[Stored records]
---

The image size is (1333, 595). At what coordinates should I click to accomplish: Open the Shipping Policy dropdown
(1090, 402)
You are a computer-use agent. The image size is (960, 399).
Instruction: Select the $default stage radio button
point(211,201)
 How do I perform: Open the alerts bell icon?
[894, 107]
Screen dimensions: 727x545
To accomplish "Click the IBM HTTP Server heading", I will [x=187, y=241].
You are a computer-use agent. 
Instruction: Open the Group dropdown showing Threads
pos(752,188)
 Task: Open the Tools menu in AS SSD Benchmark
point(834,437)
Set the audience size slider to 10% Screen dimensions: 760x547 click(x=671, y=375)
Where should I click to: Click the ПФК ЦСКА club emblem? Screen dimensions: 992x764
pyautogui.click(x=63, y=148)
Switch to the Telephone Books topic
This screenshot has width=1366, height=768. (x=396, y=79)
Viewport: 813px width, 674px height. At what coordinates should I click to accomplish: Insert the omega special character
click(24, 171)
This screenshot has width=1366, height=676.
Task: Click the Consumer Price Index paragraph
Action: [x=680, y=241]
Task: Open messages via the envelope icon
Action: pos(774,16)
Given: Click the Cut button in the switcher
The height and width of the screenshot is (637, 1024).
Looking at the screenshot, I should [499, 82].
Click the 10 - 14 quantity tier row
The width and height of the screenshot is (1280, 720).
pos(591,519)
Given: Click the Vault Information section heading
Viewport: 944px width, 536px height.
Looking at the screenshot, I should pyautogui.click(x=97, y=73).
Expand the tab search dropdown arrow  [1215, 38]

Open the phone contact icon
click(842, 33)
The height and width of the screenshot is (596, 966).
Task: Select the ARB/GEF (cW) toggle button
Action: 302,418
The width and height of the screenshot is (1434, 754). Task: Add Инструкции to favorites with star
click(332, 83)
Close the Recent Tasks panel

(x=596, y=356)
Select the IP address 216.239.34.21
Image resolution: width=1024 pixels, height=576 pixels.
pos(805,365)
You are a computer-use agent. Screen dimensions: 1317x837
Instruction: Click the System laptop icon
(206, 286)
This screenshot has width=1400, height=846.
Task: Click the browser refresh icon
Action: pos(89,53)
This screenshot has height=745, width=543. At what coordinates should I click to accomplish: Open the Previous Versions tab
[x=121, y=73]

---

WHAT IS NEEDED:
Write out, exactly as they appear, the lines from the one containing "The width and height of the screenshot is (1280, 720)." through the last line of the records above, both included, and nothing more.

SOLUTION:
The width and height of the screenshot is (1280, 720).
pos(591,519)
Given: Click the Vault Information section heading
Viewport: 944px width, 536px height.
Looking at the screenshot, I should pyautogui.click(x=97, y=73).
Expand the tab search dropdown arrow  [1215, 38]

Open the phone contact icon
click(842, 33)
The height and width of the screenshot is (596, 966).
Task: Select the ARB/GEF (cW) toggle button
Action: 302,418
The width and height of the screenshot is (1434, 754). Task: Add Инструкции to favorites with star
click(332, 83)
Close the Recent Tasks panel

(x=596, y=356)
Select the IP address 216.239.34.21
Image resolution: width=1024 pixels, height=576 pixels.
pos(805,365)
You are a computer-use agent. Screen dimensions: 1317x837
Instruction: Click the System laptop icon
(206, 286)
This screenshot has width=1400, height=846.
Task: Click the browser refresh icon
Action: pos(89,53)
This screenshot has height=745, width=543. At what coordinates should I click to accomplish: Open the Previous Versions tab
[x=121, y=73]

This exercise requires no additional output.